PROBLEM STATEMENT: Copy everything from "The height and width of the screenshot is (478, 638)." down to "coordinates (53, 540).", changing "Find the location of" to "Give the position of" and leaving all else as it stands.

DATA PROVIDED:
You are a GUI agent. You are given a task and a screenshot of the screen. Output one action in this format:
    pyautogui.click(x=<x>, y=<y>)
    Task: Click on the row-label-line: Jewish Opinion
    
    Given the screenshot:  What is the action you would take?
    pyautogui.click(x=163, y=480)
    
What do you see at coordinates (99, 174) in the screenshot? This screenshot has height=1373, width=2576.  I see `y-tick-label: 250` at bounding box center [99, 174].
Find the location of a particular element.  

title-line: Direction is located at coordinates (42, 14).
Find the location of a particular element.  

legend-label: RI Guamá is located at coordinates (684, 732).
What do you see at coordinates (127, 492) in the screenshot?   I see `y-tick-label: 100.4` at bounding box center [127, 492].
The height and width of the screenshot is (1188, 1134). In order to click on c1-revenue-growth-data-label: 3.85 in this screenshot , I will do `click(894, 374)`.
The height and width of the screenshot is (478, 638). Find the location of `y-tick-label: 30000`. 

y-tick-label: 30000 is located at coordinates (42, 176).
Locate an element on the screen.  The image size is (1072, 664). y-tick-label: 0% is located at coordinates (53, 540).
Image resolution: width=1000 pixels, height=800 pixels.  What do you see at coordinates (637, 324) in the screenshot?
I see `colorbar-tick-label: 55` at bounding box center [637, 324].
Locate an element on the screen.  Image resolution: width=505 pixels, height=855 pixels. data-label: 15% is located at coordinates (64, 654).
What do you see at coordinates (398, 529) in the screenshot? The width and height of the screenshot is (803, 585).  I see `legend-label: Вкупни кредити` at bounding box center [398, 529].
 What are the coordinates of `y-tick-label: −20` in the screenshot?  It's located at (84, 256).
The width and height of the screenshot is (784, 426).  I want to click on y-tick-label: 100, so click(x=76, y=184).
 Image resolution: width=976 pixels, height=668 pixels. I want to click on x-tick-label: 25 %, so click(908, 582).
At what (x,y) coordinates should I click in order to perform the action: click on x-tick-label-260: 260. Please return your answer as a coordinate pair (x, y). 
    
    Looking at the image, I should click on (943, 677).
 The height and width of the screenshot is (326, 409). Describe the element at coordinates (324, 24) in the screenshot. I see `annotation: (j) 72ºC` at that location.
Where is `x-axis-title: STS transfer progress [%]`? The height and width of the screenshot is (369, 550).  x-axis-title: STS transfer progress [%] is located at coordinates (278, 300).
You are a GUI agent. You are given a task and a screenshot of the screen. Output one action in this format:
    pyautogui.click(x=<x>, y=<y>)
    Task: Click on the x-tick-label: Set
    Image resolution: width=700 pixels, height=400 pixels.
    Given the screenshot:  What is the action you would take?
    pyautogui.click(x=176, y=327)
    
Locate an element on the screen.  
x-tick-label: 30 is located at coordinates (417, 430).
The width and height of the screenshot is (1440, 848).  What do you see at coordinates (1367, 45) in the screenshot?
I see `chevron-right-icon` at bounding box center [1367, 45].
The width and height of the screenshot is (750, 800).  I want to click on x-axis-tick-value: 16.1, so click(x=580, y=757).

RESULT OF THE TASK:
The height and width of the screenshot is (478, 638). Give the position of `y-tick-label: 30000`. 

y-tick-label: 30000 is located at coordinates (42, 176).
Locate an element on the screen.  The image size is (1072, 664). y-tick-label: 0% is located at coordinates (53, 540).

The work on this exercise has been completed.